▶ [About this exercise] What is the number of lines below that include the string "highlighted"? Provide that number alone.

▶ [Stored items]

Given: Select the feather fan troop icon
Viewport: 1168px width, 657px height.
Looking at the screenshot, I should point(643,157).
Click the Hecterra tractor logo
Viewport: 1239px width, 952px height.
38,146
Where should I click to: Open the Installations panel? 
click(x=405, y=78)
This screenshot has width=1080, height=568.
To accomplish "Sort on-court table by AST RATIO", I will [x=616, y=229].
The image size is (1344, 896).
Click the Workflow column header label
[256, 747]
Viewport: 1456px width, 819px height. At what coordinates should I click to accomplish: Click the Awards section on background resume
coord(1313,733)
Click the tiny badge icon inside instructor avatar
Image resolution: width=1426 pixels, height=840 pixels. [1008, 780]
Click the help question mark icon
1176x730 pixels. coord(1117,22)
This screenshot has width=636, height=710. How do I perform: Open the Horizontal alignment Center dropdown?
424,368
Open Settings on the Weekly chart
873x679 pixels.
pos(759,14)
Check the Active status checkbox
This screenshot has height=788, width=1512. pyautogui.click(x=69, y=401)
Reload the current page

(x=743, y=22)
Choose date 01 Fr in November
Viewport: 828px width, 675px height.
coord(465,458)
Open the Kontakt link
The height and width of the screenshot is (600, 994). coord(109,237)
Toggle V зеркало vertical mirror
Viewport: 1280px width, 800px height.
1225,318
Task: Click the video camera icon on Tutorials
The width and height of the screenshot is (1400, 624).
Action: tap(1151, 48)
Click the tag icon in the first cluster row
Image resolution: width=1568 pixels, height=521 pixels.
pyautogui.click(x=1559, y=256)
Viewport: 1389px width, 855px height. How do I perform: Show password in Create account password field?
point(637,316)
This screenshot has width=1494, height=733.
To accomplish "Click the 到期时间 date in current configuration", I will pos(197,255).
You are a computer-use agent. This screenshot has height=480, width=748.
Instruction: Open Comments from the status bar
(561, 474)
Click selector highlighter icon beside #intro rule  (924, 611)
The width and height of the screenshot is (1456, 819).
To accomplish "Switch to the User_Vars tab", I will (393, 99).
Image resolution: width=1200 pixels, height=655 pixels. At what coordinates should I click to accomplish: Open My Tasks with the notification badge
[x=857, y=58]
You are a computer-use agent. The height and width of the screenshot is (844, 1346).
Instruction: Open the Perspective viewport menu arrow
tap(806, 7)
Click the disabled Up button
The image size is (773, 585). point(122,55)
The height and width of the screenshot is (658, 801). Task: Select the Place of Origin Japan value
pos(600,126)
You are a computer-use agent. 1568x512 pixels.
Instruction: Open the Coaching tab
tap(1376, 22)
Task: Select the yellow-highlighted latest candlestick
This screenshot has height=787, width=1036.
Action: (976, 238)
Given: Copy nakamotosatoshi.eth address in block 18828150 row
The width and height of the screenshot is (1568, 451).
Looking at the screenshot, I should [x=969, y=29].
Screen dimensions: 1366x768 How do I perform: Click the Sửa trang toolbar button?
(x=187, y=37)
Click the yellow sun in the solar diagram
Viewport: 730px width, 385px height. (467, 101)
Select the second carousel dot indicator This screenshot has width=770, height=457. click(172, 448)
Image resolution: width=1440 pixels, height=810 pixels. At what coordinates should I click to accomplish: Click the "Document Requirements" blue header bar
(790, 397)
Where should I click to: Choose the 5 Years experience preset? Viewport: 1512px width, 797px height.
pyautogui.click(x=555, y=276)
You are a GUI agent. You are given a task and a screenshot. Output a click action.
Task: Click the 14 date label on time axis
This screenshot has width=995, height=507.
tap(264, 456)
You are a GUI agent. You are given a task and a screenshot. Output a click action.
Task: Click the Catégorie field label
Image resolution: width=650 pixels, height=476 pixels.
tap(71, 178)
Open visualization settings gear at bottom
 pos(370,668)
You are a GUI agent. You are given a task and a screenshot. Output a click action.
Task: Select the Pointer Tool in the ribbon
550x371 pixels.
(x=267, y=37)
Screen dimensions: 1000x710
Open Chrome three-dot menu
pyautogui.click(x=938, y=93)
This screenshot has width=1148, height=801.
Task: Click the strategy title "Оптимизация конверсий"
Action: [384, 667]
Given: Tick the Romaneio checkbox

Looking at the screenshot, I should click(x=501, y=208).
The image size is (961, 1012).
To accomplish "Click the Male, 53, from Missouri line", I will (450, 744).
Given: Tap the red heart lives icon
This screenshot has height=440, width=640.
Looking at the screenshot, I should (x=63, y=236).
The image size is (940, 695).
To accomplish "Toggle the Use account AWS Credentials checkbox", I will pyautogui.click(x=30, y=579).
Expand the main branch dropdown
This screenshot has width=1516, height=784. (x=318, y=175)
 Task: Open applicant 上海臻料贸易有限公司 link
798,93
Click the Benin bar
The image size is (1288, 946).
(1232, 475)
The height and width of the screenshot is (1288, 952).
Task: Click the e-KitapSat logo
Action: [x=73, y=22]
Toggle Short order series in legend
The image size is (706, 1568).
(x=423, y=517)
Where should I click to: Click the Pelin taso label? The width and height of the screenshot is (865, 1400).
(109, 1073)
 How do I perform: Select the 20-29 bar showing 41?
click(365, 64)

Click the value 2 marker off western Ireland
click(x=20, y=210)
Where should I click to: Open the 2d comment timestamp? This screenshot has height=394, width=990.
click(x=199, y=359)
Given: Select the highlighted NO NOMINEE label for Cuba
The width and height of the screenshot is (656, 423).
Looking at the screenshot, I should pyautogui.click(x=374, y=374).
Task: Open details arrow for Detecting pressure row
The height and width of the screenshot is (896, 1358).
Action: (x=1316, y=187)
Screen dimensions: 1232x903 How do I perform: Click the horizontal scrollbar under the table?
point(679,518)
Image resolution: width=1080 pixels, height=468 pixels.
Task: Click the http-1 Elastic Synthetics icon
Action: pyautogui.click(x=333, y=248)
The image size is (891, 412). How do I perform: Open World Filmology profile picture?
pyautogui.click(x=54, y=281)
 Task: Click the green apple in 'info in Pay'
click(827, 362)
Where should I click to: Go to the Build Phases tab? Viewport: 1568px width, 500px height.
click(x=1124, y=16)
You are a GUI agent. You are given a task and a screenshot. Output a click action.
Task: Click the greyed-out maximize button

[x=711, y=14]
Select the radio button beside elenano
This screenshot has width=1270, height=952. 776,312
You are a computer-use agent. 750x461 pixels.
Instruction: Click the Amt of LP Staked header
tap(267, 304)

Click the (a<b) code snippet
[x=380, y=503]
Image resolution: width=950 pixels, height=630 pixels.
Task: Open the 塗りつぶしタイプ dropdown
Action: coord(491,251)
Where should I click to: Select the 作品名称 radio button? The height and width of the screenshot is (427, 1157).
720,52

▶ [Solution for this exercise] 2